Did you have to undertake any additional qualifications to get into your chosen career, if yes please describe your route.
My PhD with ARCSR qualified me for my current job.
Do you think your ARCSR experience directly assisted you in obtaining your current role and career path?
Yes, completely.
What did you enjoy most about the course?
The Held experience made the course unique and allowed a much deeper engagement than other courses that offer similar qualifications.
What are your professional ambitions?
Complete my Part 3 professional qualification win architecture so that I can fully divide my time between academia and running a practice. I intend on bringing my practice and academia ever closer together in order to become specialist in civic engagement through architecture.
In your opinion, what are the essential skills for you career?
Using drawing as a communication tool, as well as verbal and written communication. Teamwork, especially with people in other related fields, and clients. A functioning knowledge of how to communicate with people in construction, especially on the building site.
If you are undertaking research, what sort of research is it?
Research into architectural methods that provoke civic engagement.
What is your best memory of ARCSR?
There are too many! Fieldwork in India, especially doing live projects.
What advice can you offer to new ARCSR students?
Remember that you are in this research group to learn from the way that other people make architecture in different contexts, and from the creative and constructive exchange between different cultures of making. Think about what you are hoping to learn, not what you are hoping to gain (this isn't a course you take just so that you can tick a box and get an office job, it is a course you take to learn about the world you live in).

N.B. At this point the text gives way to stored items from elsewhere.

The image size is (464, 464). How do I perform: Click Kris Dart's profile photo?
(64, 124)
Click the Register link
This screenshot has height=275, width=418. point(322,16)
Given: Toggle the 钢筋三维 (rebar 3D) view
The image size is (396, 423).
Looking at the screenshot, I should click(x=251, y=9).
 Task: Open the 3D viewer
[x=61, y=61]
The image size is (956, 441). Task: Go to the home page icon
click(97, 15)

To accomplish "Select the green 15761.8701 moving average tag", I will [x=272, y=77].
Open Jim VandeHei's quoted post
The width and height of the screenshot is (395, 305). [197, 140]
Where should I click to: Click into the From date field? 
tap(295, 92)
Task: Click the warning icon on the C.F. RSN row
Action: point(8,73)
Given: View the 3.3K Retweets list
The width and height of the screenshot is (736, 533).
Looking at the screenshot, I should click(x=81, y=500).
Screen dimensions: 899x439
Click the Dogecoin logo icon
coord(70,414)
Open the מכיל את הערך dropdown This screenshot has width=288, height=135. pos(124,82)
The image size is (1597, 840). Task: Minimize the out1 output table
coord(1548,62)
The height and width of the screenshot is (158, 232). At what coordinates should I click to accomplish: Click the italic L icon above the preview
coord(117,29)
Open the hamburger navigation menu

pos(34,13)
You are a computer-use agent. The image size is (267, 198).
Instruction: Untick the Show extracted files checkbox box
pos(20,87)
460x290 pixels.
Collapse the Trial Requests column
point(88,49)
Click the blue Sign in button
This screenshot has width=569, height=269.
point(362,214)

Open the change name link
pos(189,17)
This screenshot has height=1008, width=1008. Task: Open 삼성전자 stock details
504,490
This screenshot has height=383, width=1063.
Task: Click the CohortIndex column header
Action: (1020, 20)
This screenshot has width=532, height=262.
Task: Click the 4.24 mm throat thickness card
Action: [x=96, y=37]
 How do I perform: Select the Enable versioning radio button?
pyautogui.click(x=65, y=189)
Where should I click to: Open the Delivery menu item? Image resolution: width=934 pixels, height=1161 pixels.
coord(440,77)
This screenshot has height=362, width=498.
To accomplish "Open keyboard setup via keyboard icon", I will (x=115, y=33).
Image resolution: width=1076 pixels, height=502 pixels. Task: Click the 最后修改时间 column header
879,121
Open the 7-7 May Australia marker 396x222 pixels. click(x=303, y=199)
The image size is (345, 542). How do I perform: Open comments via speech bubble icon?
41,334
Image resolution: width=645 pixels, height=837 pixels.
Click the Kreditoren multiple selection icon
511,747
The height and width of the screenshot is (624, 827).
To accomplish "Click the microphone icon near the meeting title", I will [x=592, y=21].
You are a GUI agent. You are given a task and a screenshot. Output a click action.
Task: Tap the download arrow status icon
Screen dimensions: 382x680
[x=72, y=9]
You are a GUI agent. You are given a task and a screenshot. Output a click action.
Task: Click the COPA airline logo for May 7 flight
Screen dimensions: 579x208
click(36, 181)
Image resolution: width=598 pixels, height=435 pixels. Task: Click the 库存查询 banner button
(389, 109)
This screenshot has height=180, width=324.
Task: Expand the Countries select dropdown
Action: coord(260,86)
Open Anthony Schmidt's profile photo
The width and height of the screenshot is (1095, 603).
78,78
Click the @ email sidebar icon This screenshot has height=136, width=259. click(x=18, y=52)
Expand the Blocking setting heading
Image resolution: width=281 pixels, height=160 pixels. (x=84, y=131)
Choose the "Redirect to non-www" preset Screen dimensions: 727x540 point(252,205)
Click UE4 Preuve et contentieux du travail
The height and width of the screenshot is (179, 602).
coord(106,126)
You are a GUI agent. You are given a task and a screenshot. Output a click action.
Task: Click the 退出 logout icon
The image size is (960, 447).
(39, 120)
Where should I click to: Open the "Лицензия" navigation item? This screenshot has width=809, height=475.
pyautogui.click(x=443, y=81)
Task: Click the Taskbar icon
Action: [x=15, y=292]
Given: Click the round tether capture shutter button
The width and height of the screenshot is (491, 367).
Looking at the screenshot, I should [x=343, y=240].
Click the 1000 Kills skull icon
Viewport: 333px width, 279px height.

And finally, tell us a bit about what you are currently working on at the moment.
In my capacity as lecturer at Queen's University Belfast, I run an undergraduate studio called 'Civic Stage' that looks at architectural interventions in the city as though they are set design, anticipating the performances of civic life. This year the project was sited in Derry. I am talking to the City Council about exhibiting some of the student work in the hope of starting a conversation with the council around the students' research. I also lead the Stage 3 technology course. I am in the process of putting an exhibition online about a pavilion my practice designed that was built in Belfast in 2019. I am also writing a paper comparing work that I have carried out in India with work that I have carried out in Northern Ireland. I am the cofounder of an architecture practice called OGU architects, we are currently bidding for public projects in Northern Ireland, most of our work is currently residential.